* **Exercise description**: Restate the whole listing exactly, leaving nothing out.

* **Supplied material**:
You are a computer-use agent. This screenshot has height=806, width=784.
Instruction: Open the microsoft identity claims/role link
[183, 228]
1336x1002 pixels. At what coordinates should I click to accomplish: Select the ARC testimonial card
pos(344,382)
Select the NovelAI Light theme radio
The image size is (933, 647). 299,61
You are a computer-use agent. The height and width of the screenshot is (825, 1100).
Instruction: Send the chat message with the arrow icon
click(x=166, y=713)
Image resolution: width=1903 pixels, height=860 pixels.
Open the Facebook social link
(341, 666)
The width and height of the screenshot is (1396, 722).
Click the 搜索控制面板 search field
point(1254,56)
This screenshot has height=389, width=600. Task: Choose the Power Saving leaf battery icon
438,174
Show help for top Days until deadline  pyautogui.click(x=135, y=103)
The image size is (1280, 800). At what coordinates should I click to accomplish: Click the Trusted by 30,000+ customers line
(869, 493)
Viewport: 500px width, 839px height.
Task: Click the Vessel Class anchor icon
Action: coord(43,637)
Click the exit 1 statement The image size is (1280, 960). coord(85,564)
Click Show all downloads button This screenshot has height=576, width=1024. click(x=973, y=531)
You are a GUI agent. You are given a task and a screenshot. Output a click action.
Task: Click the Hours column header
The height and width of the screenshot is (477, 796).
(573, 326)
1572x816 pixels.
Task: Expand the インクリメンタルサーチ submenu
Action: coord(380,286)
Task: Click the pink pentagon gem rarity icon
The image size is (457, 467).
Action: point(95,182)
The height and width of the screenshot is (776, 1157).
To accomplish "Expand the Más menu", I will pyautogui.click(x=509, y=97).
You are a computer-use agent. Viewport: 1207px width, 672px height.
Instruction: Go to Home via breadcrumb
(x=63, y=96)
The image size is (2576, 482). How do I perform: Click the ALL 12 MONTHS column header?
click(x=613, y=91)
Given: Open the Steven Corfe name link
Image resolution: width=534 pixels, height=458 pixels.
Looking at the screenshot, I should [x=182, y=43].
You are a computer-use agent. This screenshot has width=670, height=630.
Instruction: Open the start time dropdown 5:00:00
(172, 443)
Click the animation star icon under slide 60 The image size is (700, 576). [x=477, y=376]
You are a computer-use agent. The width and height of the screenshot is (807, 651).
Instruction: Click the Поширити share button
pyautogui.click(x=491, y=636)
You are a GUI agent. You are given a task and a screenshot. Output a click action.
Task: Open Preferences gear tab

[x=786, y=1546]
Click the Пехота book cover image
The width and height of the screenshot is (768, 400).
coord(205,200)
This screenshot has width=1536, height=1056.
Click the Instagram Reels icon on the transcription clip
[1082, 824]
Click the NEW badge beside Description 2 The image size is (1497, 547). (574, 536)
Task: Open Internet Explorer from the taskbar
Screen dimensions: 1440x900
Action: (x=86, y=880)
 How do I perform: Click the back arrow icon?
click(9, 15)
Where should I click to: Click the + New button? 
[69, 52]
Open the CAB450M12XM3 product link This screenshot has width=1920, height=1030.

* **Result**:
You are a computer-use agent. This screenshot has height=806, width=784.
Instruction: Open the microsoft identity claims/role link
[183, 228]
1336x1002 pixels. At what coordinates should I click to accomplish: Select the ARC testimonial card
pos(344,382)
Select the NovelAI Light theme radio
The image size is (933, 647). 299,61
You are a computer-use agent. The height and width of the screenshot is (825, 1100).
Instruction: Send the chat message with the arrow icon
click(x=166, y=713)
Image resolution: width=1903 pixels, height=860 pixels.
Open the Facebook social link
(341, 666)
The width and height of the screenshot is (1396, 722).
Click the 搜索控制面板 search field
point(1254,56)
This screenshot has height=389, width=600. Task: Choose the Power Saving leaf battery icon
438,174
Show help for top Days until deadline  pyautogui.click(x=135, y=103)
The image size is (1280, 800). At what coordinates should I click to accomplish: Click the Trusted by 30,000+ customers line
(869, 493)
Viewport: 500px width, 839px height.
Task: Click the Vessel Class anchor icon
Action: coord(43,637)
Click the exit 1 statement The image size is (1280, 960). coord(85,564)
Click Show all downloads button This screenshot has height=576, width=1024. click(x=973, y=531)
You are a GUI agent. You are given a task and a screenshot. Output a click action.
Task: Click the Hours column header
The height and width of the screenshot is (477, 796).
(573, 326)
1572x816 pixels.
Task: Expand the インクリメンタルサーチ submenu
Action: coord(380,286)
Task: Click the pink pentagon gem rarity icon
The image size is (457, 467).
Action: point(95,182)
The height and width of the screenshot is (776, 1157).
To accomplish "Expand the Más menu", I will pyautogui.click(x=509, y=97).
You are a computer-use agent. Viewport: 1207px width, 672px height.
Instruction: Go to Home via breadcrumb
(x=63, y=96)
The image size is (2576, 482). How do I perform: Click the ALL 12 MONTHS column header?
click(x=613, y=91)
Given: Open the Steven Corfe name link
Image resolution: width=534 pixels, height=458 pixels.
Looking at the screenshot, I should [x=182, y=43].
You are a computer-use agent. This screenshot has width=670, height=630.
Instruction: Open the start time dropdown 5:00:00
(172, 443)
Click the animation star icon under slide 60 The image size is (700, 576). [x=477, y=376]
You are a computer-use agent. The width and height of the screenshot is (807, 651).
Instruction: Click the Поширити share button
pyautogui.click(x=491, y=636)
You are a GUI agent. You are given a task and a screenshot. Output a click action.
Task: Open Preferences gear tab

[x=786, y=1546]
Click the Пехота book cover image
The width and height of the screenshot is (768, 400).
coord(205,200)
This screenshot has width=1536, height=1056.
Click the Instagram Reels icon on the transcription clip
[1082, 824]
Click the NEW badge beside Description 2 The image size is (1497, 547). (574, 536)
Task: Open Internet Explorer from the taskbar
Screen dimensions: 1440x900
Action: (x=86, y=880)
 How do I perform: Click the back arrow icon?
click(9, 15)
Where should I click to: Click the + New button? 
[69, 52]
Open the CAB450M12XM3 product link This screenshot has width=1920, height=1030.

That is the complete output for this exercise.